Earth Gets New Closest “Twin” Planet


The Kepler space telescope has discovered its 1000th exoplanet, including one that’s been described as the most Earth-like to date. Meanwhile astronomers have confirmed the theory that the speed at which a star spins shows its age.

Nasa announced this week that Kepler has discovered another eight exoplanets (a planet from outside our solar system), taking its all time total to 1,004. That’s more than all other space telescopes put together.

Of the new batch, three have qualified for NASA’s Kepler Hall of Fame for being “Earth-like”, bringing the total to five. To qualify for this category, an exoplanet must be less than twice the size of Earth and be in the habitable zone, meaning it’s within the range of distance from its sun where liquid water could theoretically exist.

Based on the observed diameter and mass, NASA infers that two of these new Earth-like planets are made of rock. One of them, Kepler 438b, appears to be a closer match for Earth when compared to the previous “best twin” Kepler 186f.

While 186f is very similar in size to Earth and 438b is 12 percent bigger, 438b is a much closer match for temperature, receiving around 40 percent more heat (from its sun) than Earth does.

There’s certainly room for even closer matches however. All eight of the “Earth-like” exoplanets discovered to date orbit suns considerably smaller than our own.

Meanwhile a study published in Nature shows astronomers can be confident about a method used to estimate the age of a star.

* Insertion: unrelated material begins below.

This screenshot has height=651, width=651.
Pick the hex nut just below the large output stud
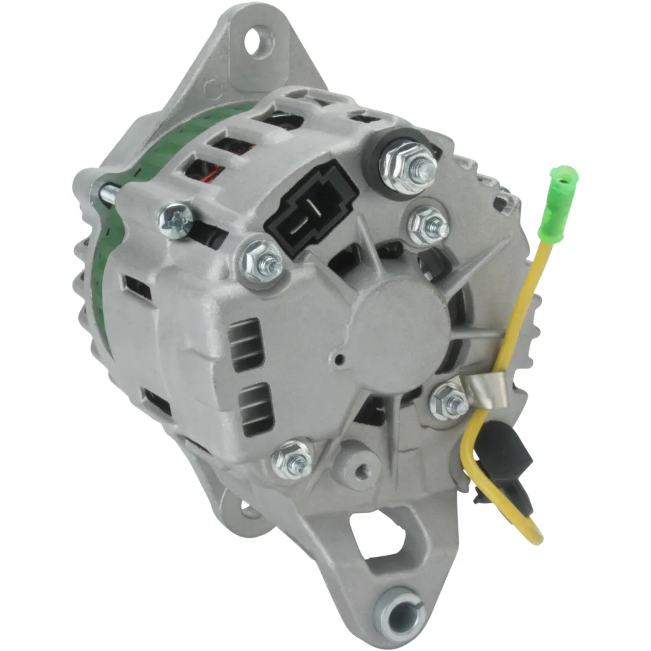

That’s always been tricky as many of a stars properties, such as brightness, mass, size and temperature, tend to vary very little during its life (with the spectacular exception of its birth and death.)

For several decades, astronomers have pondered the theory that cool stars (those of a similar size to our Sun and smaller) spin at a decreasing speed as they age, a pattern likened to the movement of a spinning top.

The astronomers tested this theory using data from Kepler, which proved useful in two ways:

  • the high quality of images from Kepler make it easier to see and track sunspots, which are the only practical way to measure how long a star takes to spin; and
  • Kepler’s data covers stars known to be of a wider range of ages than previous studies.

The research shows that using a star’s spin speed is enough to accurately infer its age within 10 percent of the true figure.